Biography: Dr. Timothy Grayson is is the director of the Strategic Technology Office (STO) at DARPA. In this role, he leads the office in development of breakthrough technologies to enable warfighters to field, operate, and adapt distributed, joint, multi-domain combat capabilities at continuous speed. These technologies include sensing, communications, and electronic warfare technology and the supporting tools and decision aids needed to compose, integrate, and operate complex combat architectures.

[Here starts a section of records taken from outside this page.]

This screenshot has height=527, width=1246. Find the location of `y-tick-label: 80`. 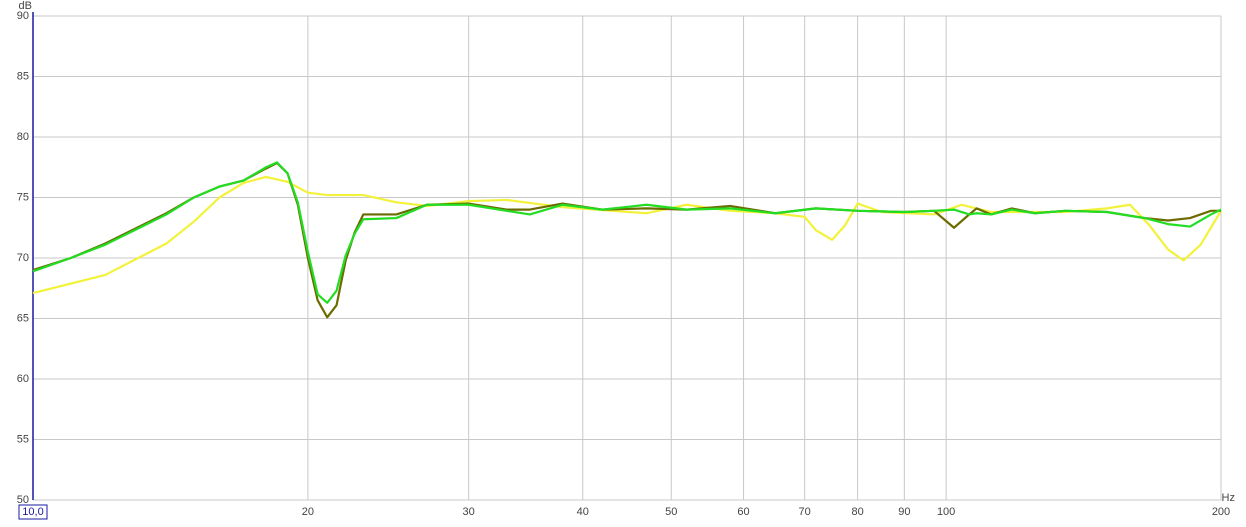

y-tick-label: 80 is located at coordinates (23, 137).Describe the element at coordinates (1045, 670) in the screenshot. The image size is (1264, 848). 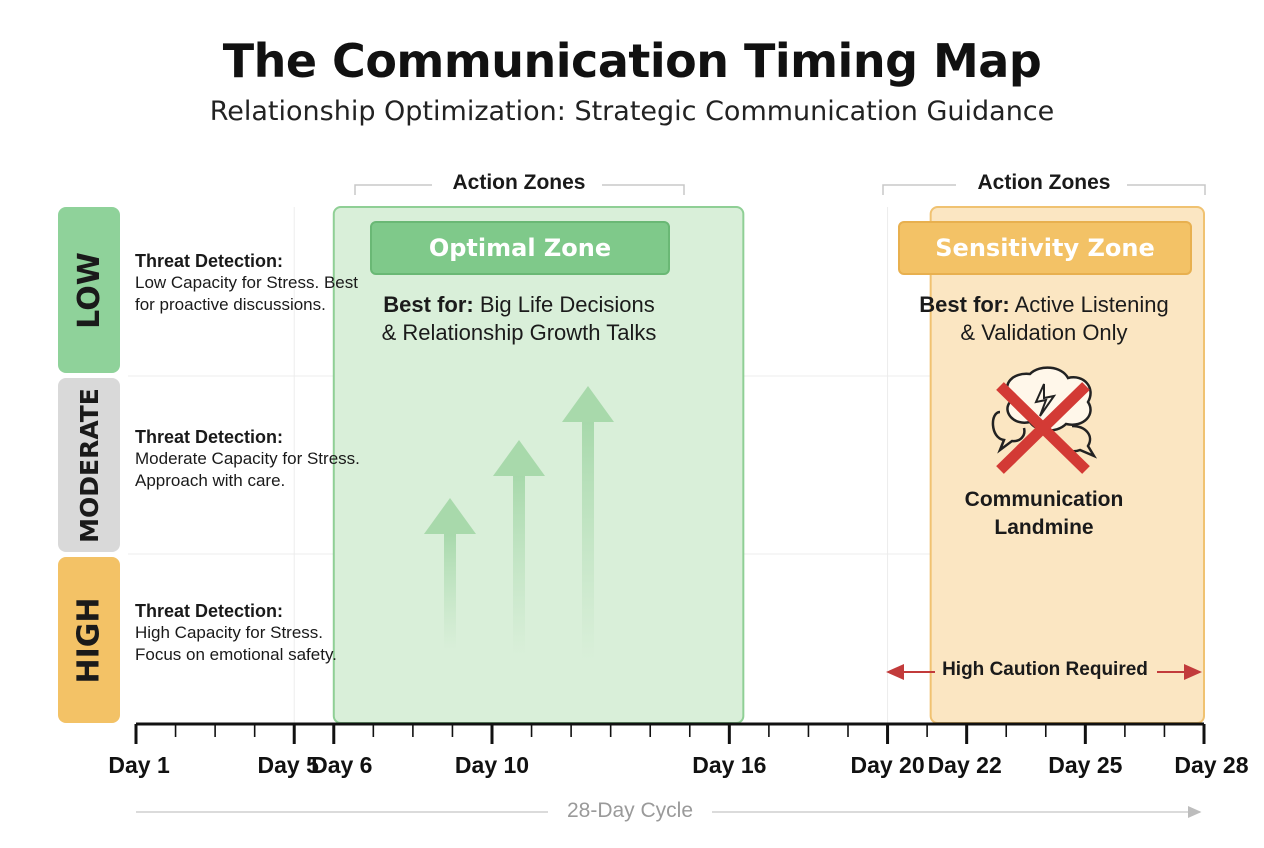
I see `high-caution-label: High Caution Required` at that location.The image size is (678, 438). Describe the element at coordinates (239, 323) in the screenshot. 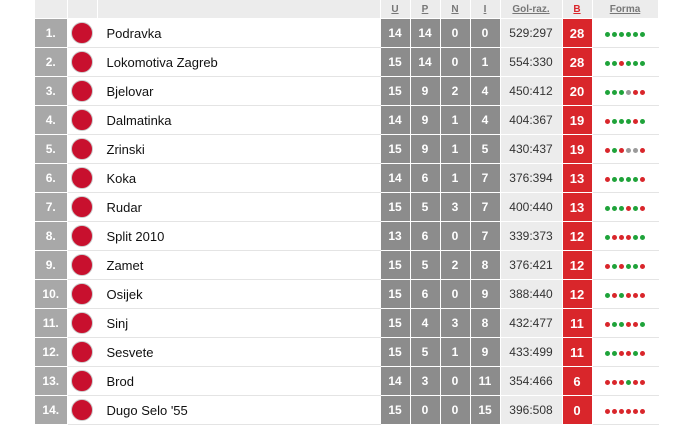

I see `club-name: Sinj` at that location. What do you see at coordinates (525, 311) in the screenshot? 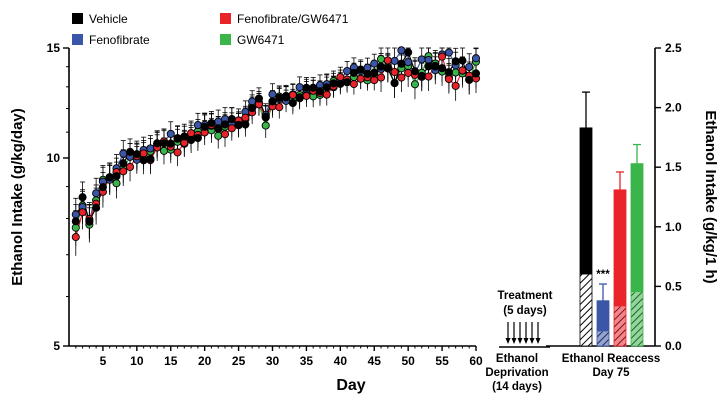
I see `treatment-duration: (5 days)` at bounding box center [525, 311].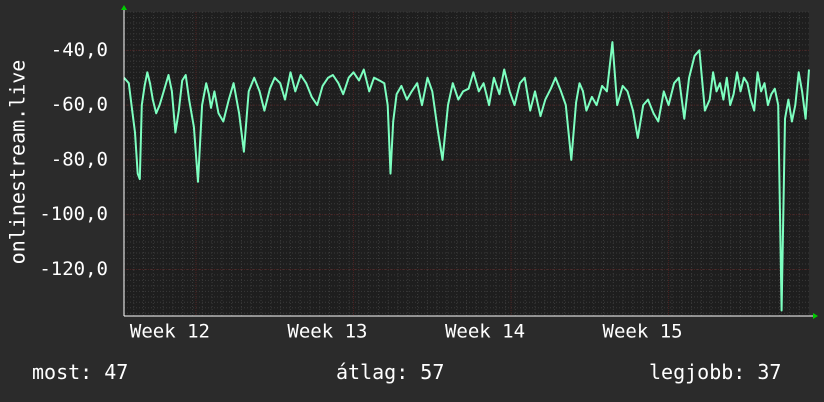  I want to click on x-tick-label: Week 14, so click(485, 332).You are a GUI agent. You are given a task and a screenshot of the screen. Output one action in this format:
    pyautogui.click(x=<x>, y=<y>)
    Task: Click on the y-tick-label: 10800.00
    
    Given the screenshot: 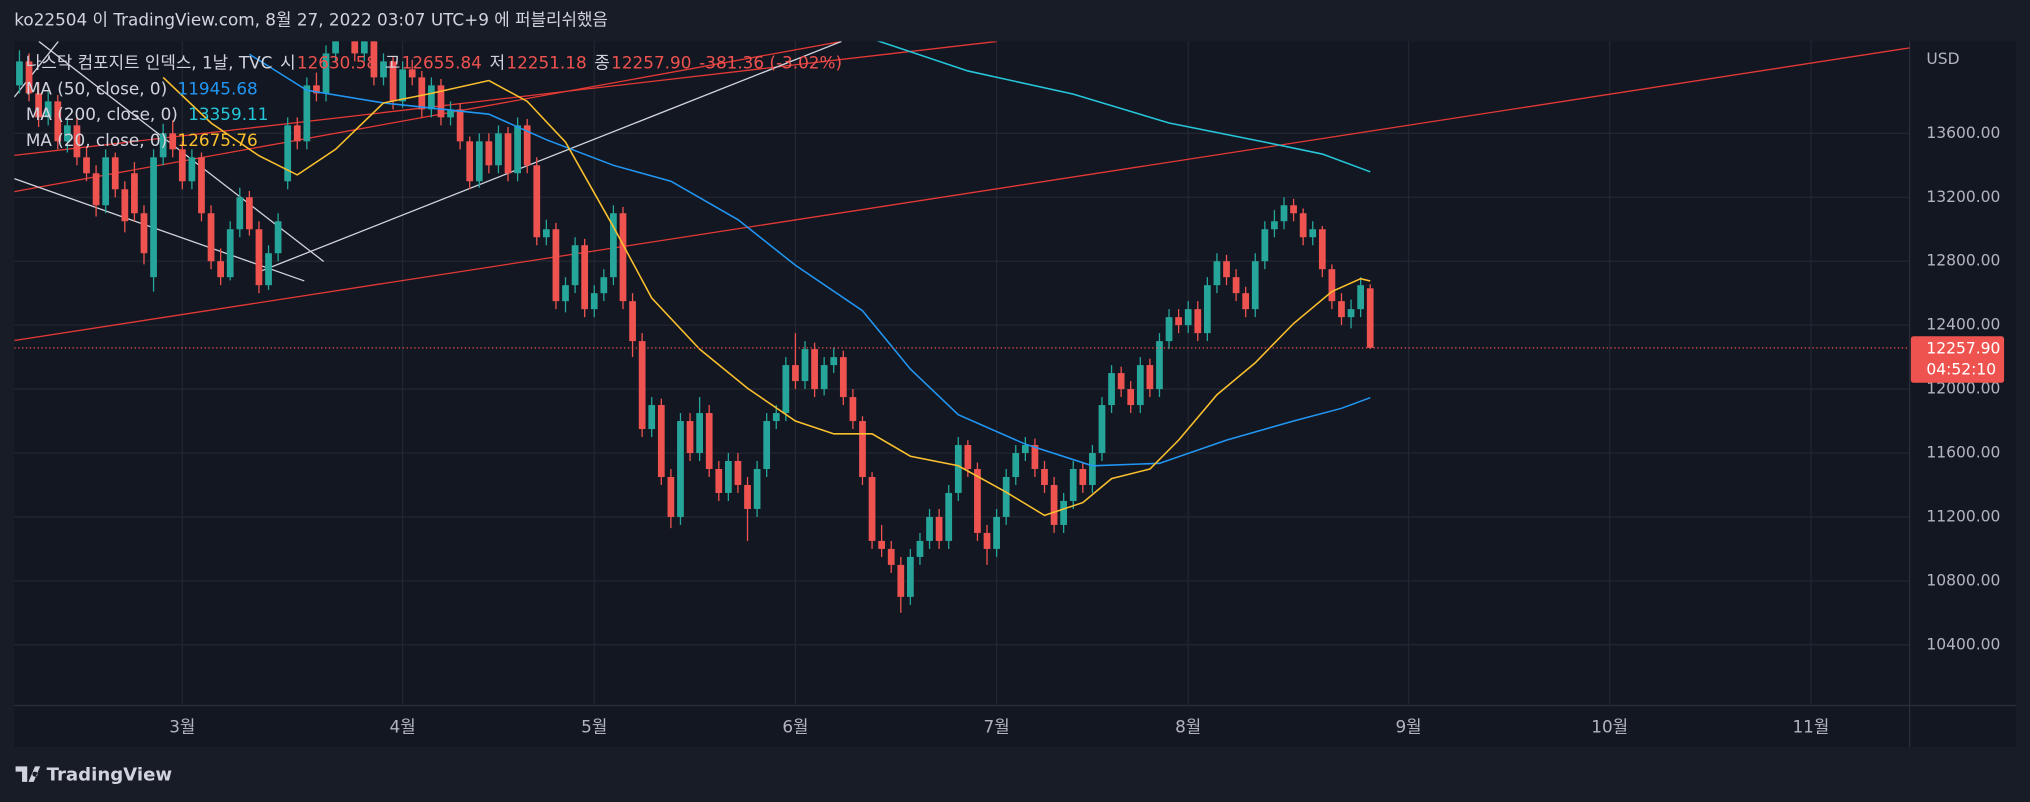 What is the action you would take?
    pyautogui.click(x=1963, y=580)
    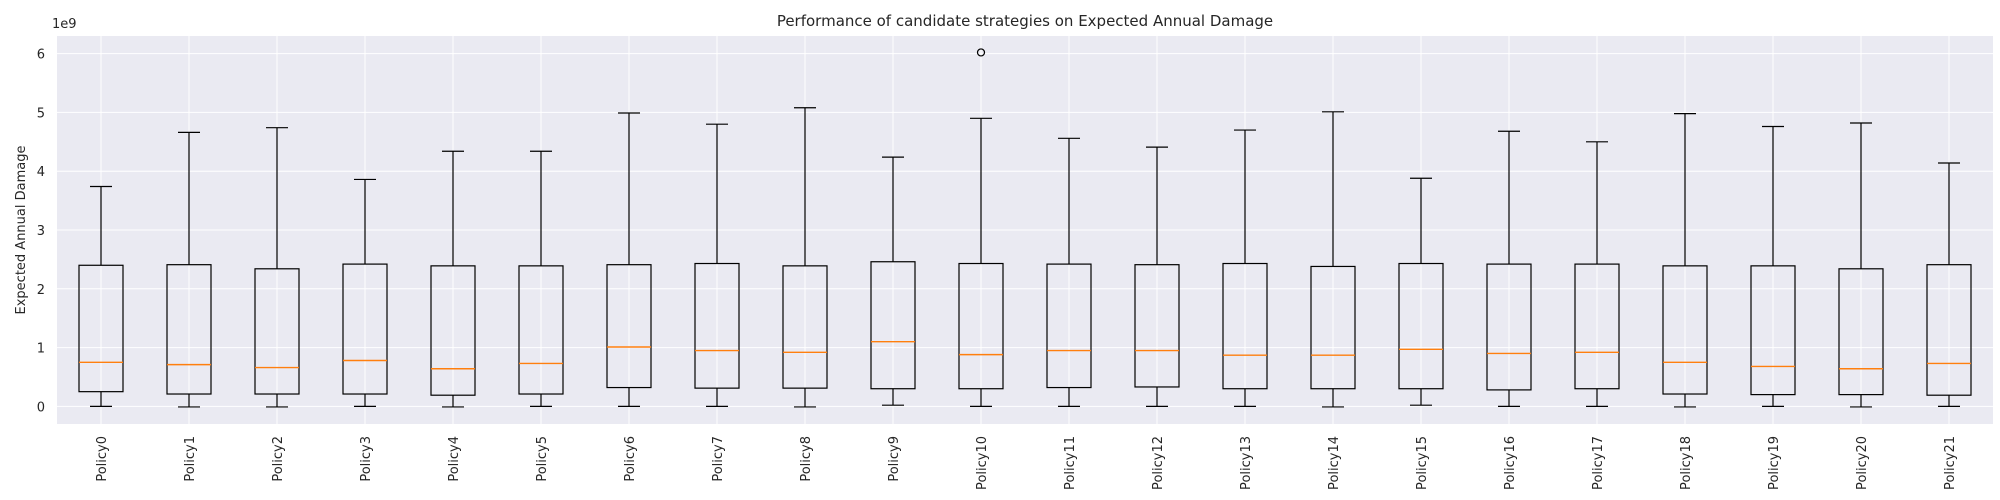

Dr. Grayson came to STO in 2018 from a varied career in government and industry. Most recently he was the founder and president of Fortitude Mission Research LLC, a consulting company specializing in organizational and operational strategy development and technology analysis related to defense, security, and intelligence. His primary client was DARPA, and in this role, he provided direct support to the Deputy Secretary of Defense’s Modernization Study, of which DARPA was the lead in the fall of 2017. Dr. Grayson helped spearhead the project that resulted in “A Blueprint for Winning,” a framework for how to modernize the Department for the 21st century.

Dr. Grayson has extensive government experience. He spent several years as a senior intelligence officer with the Central Intelligence Agency (CIA) in the Directorate of Science and Technology and culminating in a tour at the Office of the Director of National Intelligence. Prior to the CIA, Dr. Grayson was a program manager and senior scientist at DARPA. He initiated new programs in space situation awareness and networked sensing and also managed DARPA’s quick reaction program portfolio, successfully deploying technology to Afghanistan during the early days of Operation Enduring Freedom.

Dr. Grayson holds a doctorate in physics from University of Rochester, where he specialized in quantum optics, and a Bachelor of Science in physics from University of Dayton with minors in mathematics and computer science.